Lo sostuvo Goldman Sachs. Otros analistas creen que el Gobierno no reúne las condiciones y deberá aceptar más condicionalidades. Mas detalles aqui...

La intención de la Argentina de conseguir una línea de crédito flexible por USD 30.000 millones no será un camino de rosas, ni mucho menos. Así surge de las evaluaciones que comenzaron a realizar en bancos de inversión y también analistas que siguen de cerca este tipo de negociaciones.

Si la misión que arrancó hoy el ministro de Hacienda, Nicolás Dujovne, no consigue ese préstamo, deberá optar por otro tipo de facilidad financiera, pero que supone muchas más condicionalidades del organismo.

Uno de los que alertaron sobre este punto fue Alberto Ramos, economista jefe para mercados emergentes de Goldman Sachs, pero que además trabajó en el FMI hasta el 2002.

"La línea de Crédito Flexible tiene condiciones muy favorables y está diseñada para países con una situación económica sólida y con el compromiso de continuar en ese camino. Pero realmente no está claro que la Argentina encaje en esa descripción", expresó. Y continúa indicando que "si bien el Gobierno ha mostrado compromiso por implementar políticas de mercado, difícilmente se pueda argumentar que tiene fundamentos económicos sólidos".

La línea de Crédito Flexible (FCL por sus siglas en inglés) fue implementada por el Fondo como una opción para países que no tienen apremios económicos. Y está pensada como una cobertura en caso de que se produzca un cambio repentino en las condiciones económicas. México y Colombia, por ejemplo, la suscribieron pero nunca giraron un solo dólar pese a tener los recursos disponibles.


Alternativa "stand-by"

La alternativa sería acceder a otro tipo de financiamiento, no tan flexible pero al mismo tiempo sin tantas exigencias como los clásicos "stand-by". Se trata de la denominada Precautionary and Liquidity Line, o PLL. Algo así como "Línea de Liquidez Preventiva" que en 2014 fue otorgada a Marruecos. Según el propio Fondo, está diseñada para países que requieren de dinero fresco, pueden mostrar una economía sólida, pero aún enfrentan situaciones de vulnerabilidad económica. Incluso se refiere concretamente al efecto negativo que pueden producir "shocks externos".

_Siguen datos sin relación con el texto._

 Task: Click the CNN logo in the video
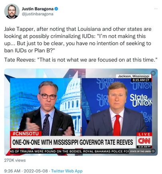[x=144, y=141]
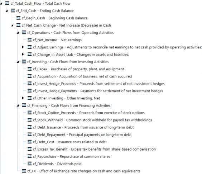Click the cf_Debt_Issuance item icon
This screenshot has width=202, height=174.
29,127
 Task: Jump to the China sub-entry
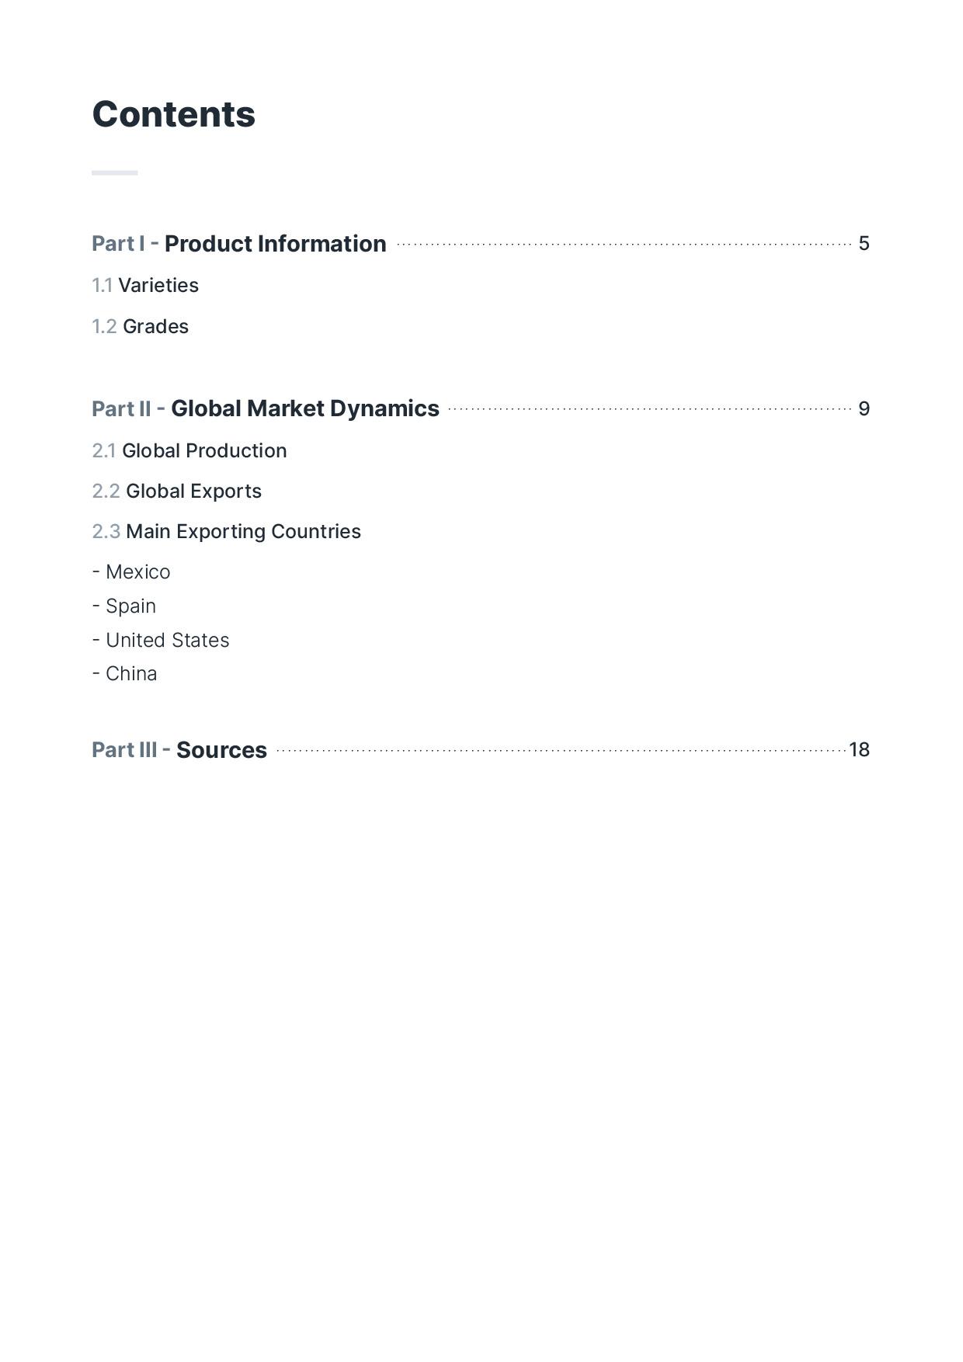coord(124,674)
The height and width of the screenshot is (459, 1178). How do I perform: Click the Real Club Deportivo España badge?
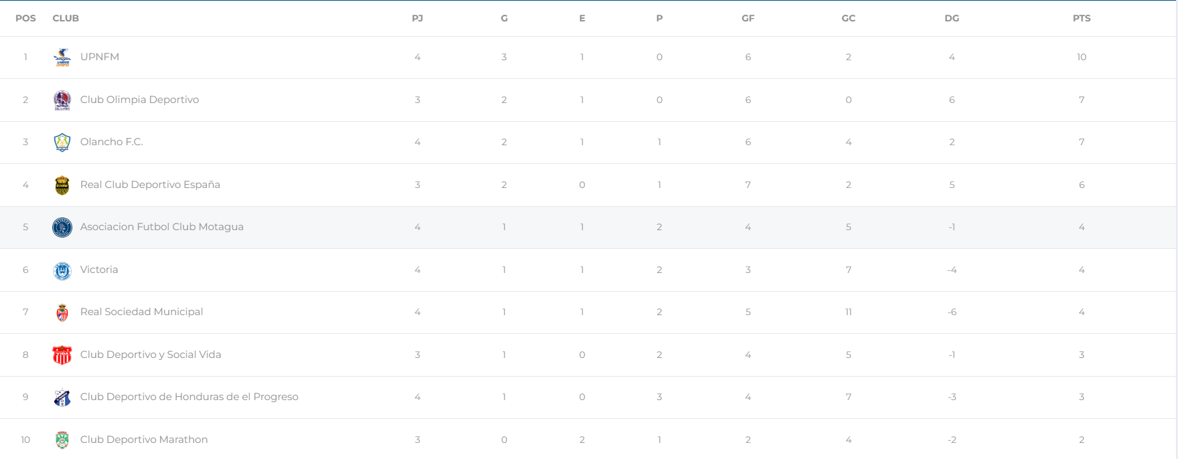(x=62, y=185)
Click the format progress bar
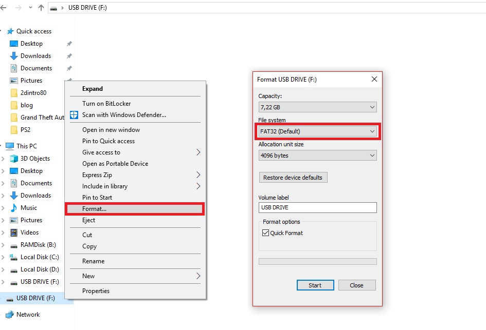This screenshot has width=486, height=330. click(318, 261)
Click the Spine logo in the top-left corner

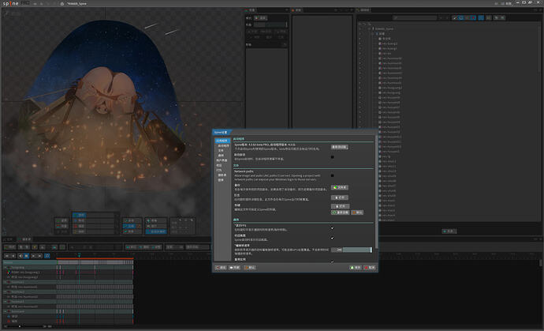13,5
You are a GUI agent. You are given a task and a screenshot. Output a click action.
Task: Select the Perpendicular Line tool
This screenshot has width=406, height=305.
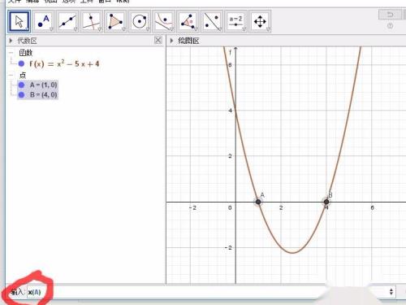(92, 21)
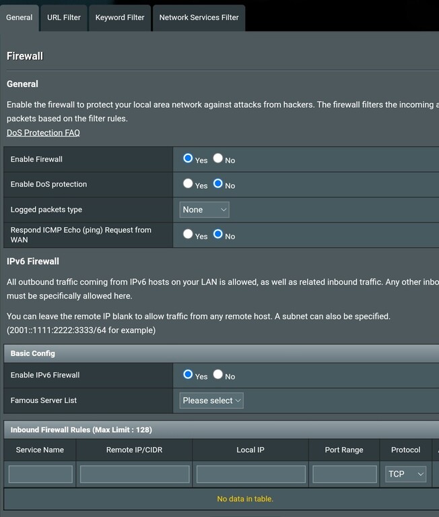
Task: Switch to the URL Filter tab
Action: [64, 18]
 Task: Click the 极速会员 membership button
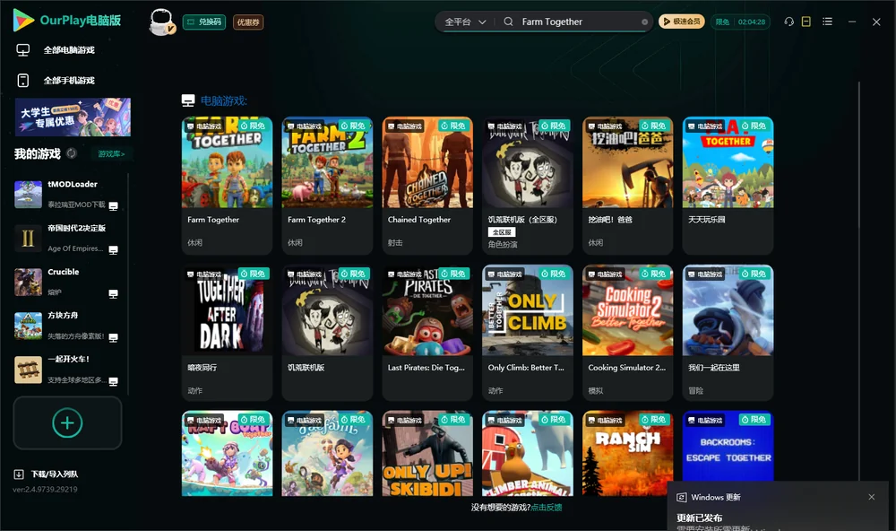click(x=682, y=22)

La descripción de esta línea es mucho más acorde a la situación que atraviesa la Argentina. Pero tiene dos escollos: va de la mano de más condicionalidades y es casi imposible que el país pueda acceder a USD 30.000 millones a través de este tipo de préstamos.

El problema de la economía argentina es que ya se encuentra en una situación de crisis, por lo que en teoría no aplicaría para acceder a la FCL. La gran pregunta es si el FMI hará esta vez la "vista gorda" y pondrá los dólares a disposición. El ex titular del BCRA y miembro del Fondo, Mario Blejer, la describió como una suerte de tarjeta de débito, ya que el país tiene el dinero disponible y lo puede girar cuando desee. Este tipo de préstamos prácticamente no tiene condicionalidades, por eso se reserva para aquellos países con condiciones muy sólidas.

La firma de inversiones Exotix se pronunció en la misma dirección. En un artículo publicado por la agencia Bloomberg, indica que "Argentina no califica en ninguna de las condiciones exigidas por el FMI para otorgar esa facilidad crediticia". Y enseguida continúa diciendo: "Pensamos que el Gobierno favorecerá este préstamo que otro del tipo stand-by, porque políticamente resultaría inaceptable".

El ex secretario de Finanzas, Guillermo Nielsen, opinó igual en una entrevista con FM Milenium: "Argentina no califica para la línea de Crédito Flexible y pienso que el Fondo tampoco se la va a otorgar. Tendrán que pasar por los técnicos y también por el directorio, donde hay países con posiciones siempre muy duras como Holanda e Irlanda, que además no son parte del G20". Así, el economista advirtió que no alcanza con la buena voluntad que puede haber expresado la número uno del FMI, Christine Lagarde, cuando visitó el país.

La discusión, en todo caso, es si el Fondo está dispuesto a poner a disposición de la Argentina unos USD 30.000 millones sin pedir ninguna garantía a cambio. Por ejemplo, exigir un ajuste fiscal más rápido, cambios en la política monetaria para bajar la inflación o incluso reformas estructurales pendientes, como la del mercado laboral.